Com’è ti sembra la mia fede?
Signore, cosa ne pensi?
Forse non sarei così insistente
come la Cananea,
e neppure così umile e remissivo.
Magari accamperei i «diritti acquisiti»
da un Battesimo e mille Eucaristie,
dalla mia buona volontà in famiglia
e sul lavoro,
da qualche piccolo gesto di carità
o di elemosina.
Magari rivendicherei le mie urgenze,
rivolgendomi al tuo cuore paterno
con somma convinzione e… interesse.
Magari ti ricorderei che, aiutando me,
aiuteresti tutti coloro
che mi incontreranno, rinnovato, nel futuro.
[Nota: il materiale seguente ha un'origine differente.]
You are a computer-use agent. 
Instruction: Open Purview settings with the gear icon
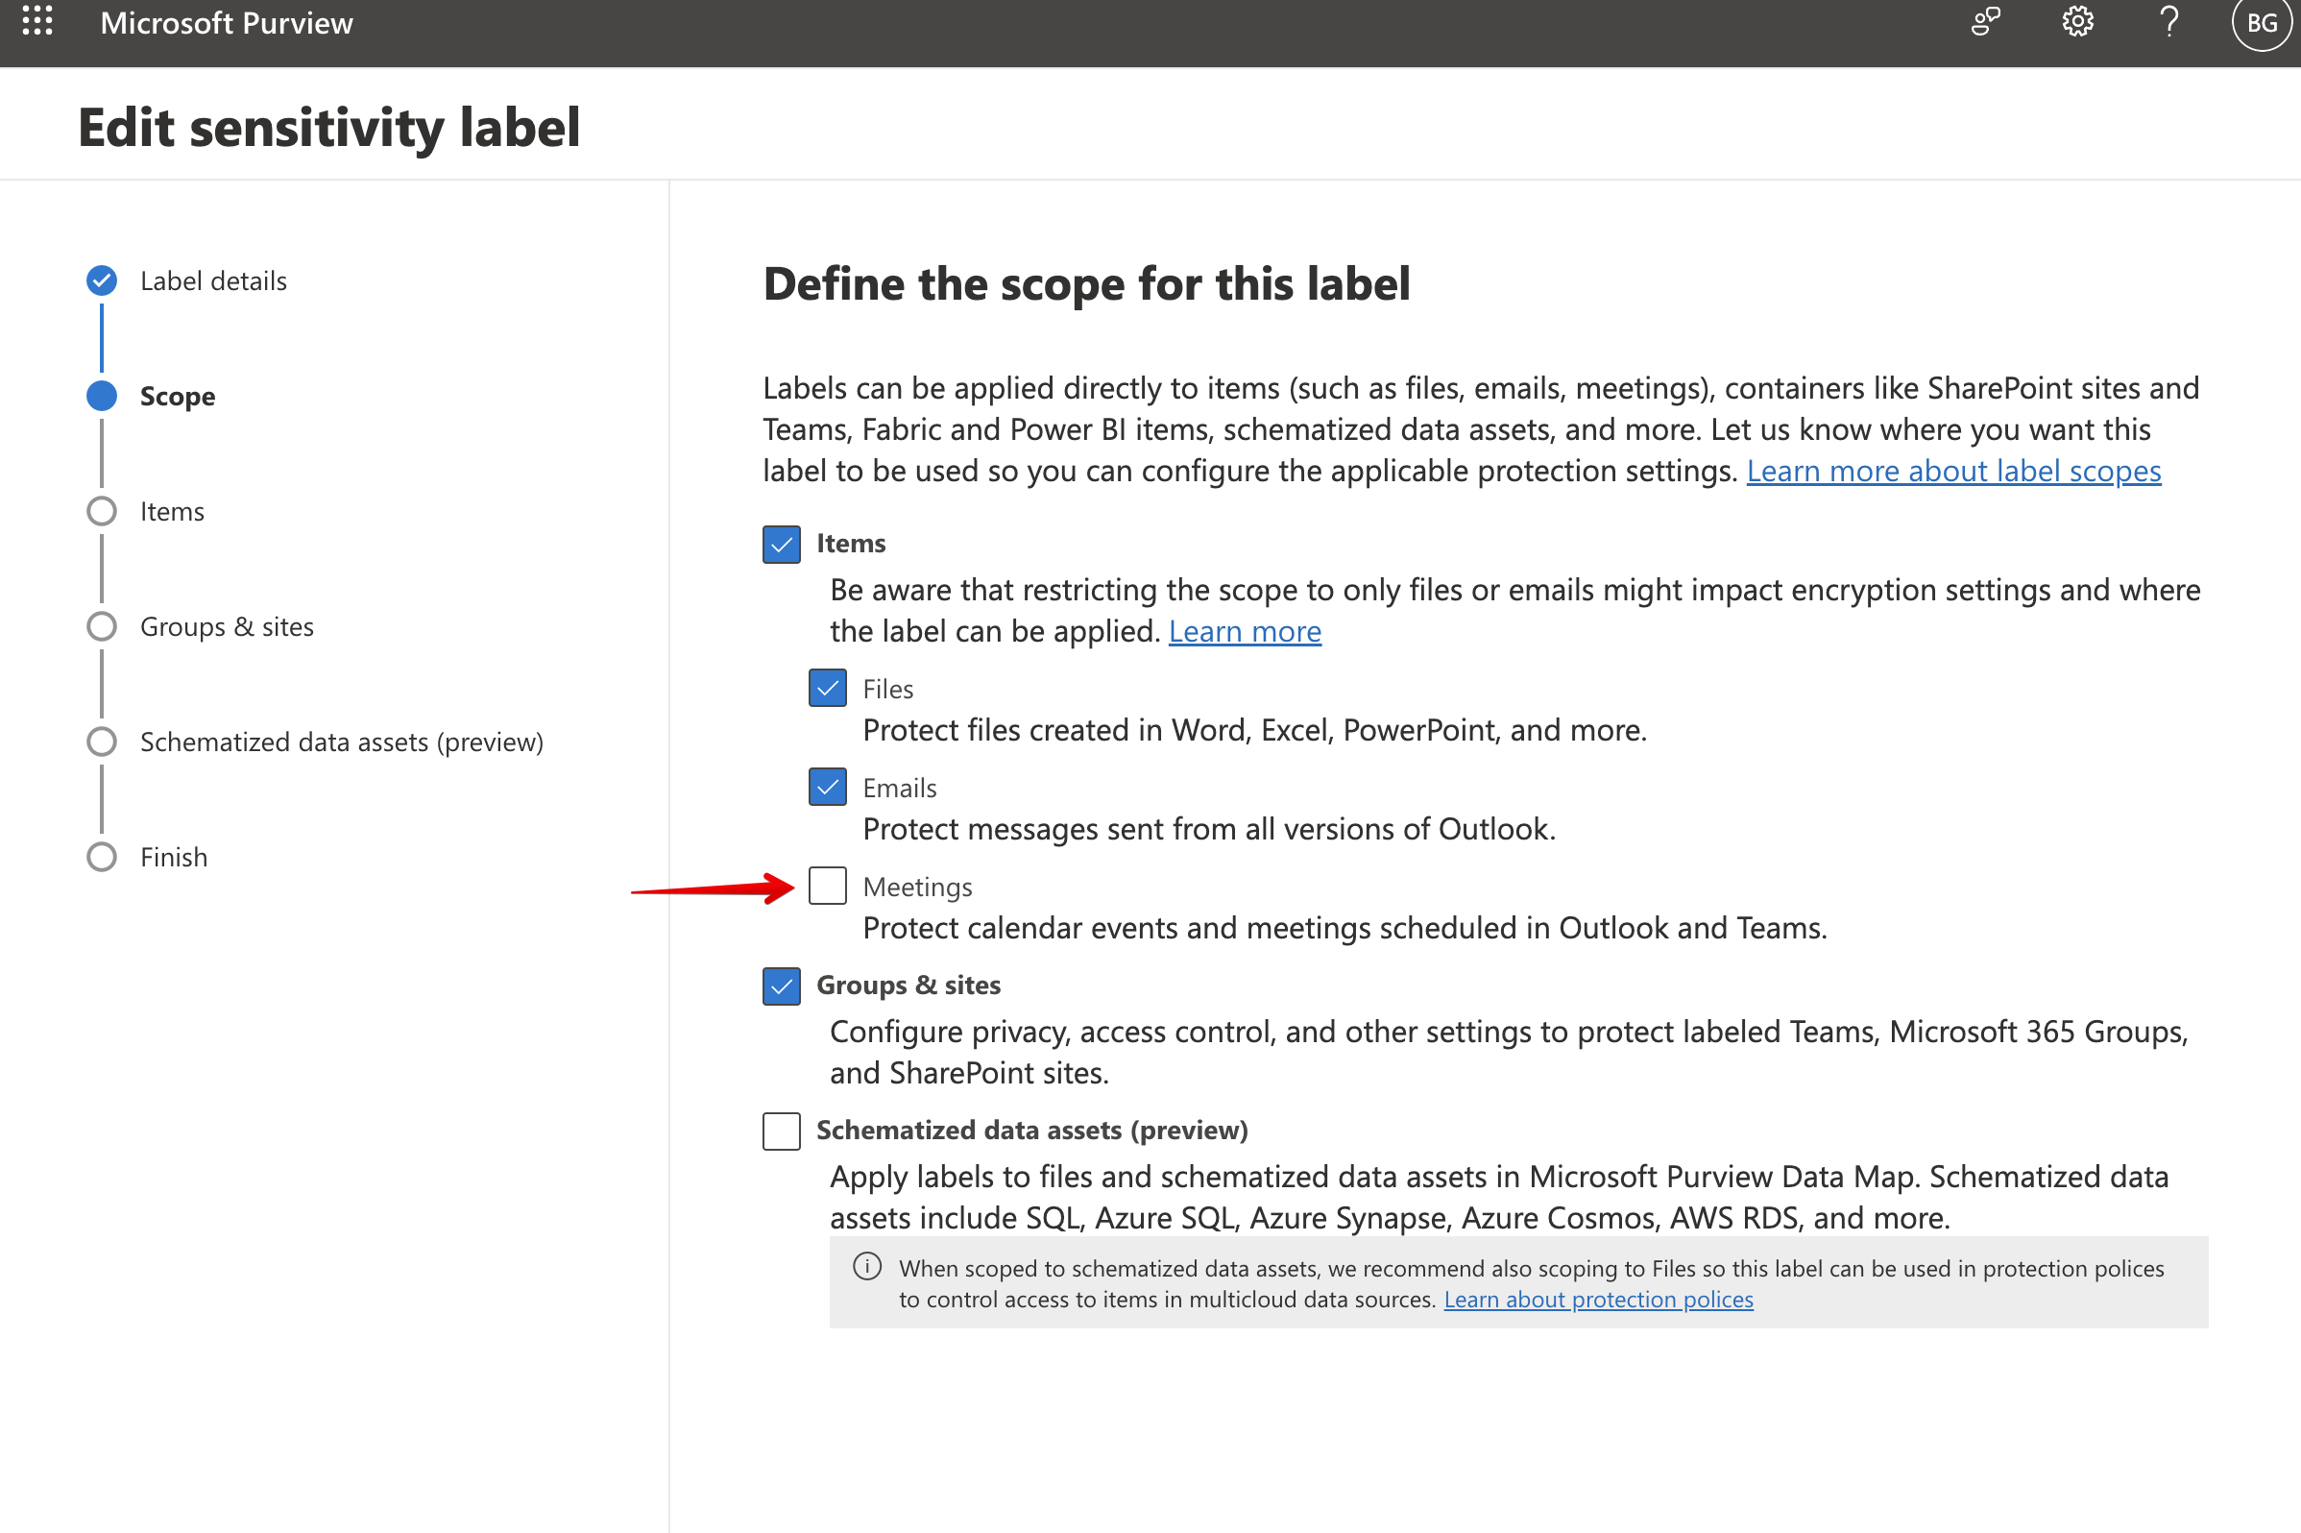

Magari cercherei di convincerti
che non prego per me,
ma soltanto per chi amo;
ma in realtà sono io
ad aver bisogno di loro.
No, Signore.
Se avessi fede starei in silenzio,
a guardarti e a cercare di capirti.
Imparerei dalla tua fede,
senza bisogno di parole,
senza bisogno di pensieri,
umile seguace di chi vive ciò che ha
e lascia a Dio tutto il resto.
«Sì, anche Gesù ha dovuto imparare. E persino durante la sua vita pubblica, a seguire l’episodio del Vangelo di Matteo proposto oggi nella liturgia domenicale. Egli si era «ritirato dalle parti di Tiro e Sidone» con i suoi discepoli, probabilmente sperando di potersi prendere cura del suo piccolo gruppo, dopo l’estenuante lavoro con «le pecore perdute della casa d’Israele». Umanamente, possiamo comprendere la scelta di Gesù di ignorare l’ennesima richiesta di una guarigione, oltre tutto da parte di una donna appartenente a un altro popolo. È questo il motivo col quale giustifica il suo rifiuto ai discepoli, che invece gradirebbero un intervento per eliminare il fastidio provocato dalle sue insistenze. È giusto ricordare che gli abitanti di quella terra erano stati per secoli nemici degli Ebrei, che continuavano a chiamarli cani anche dopo la fine delle ostilità. Non è così strana, quindi, quella battuta che a noi può sembrare un insulto, pur moderato dal diminutivo: «Non è bene prendere il pane dei figli e gettarlo ai cagnolini». La risposta della donna, la cui fede e amore portano ad accontentarsi delle «briciole», squarcia le convinzioni di Gesù e apre l’universalità della sua missione. Nel riconoscimento della sua fede grande e nella guarigione immediata ritroviamo il Gesù che conosciamo. Quello accogliente, instancabile, generoso. Da questo episodio sappiamo che non è stato facile e automatico esserlo, nemmeno per lui.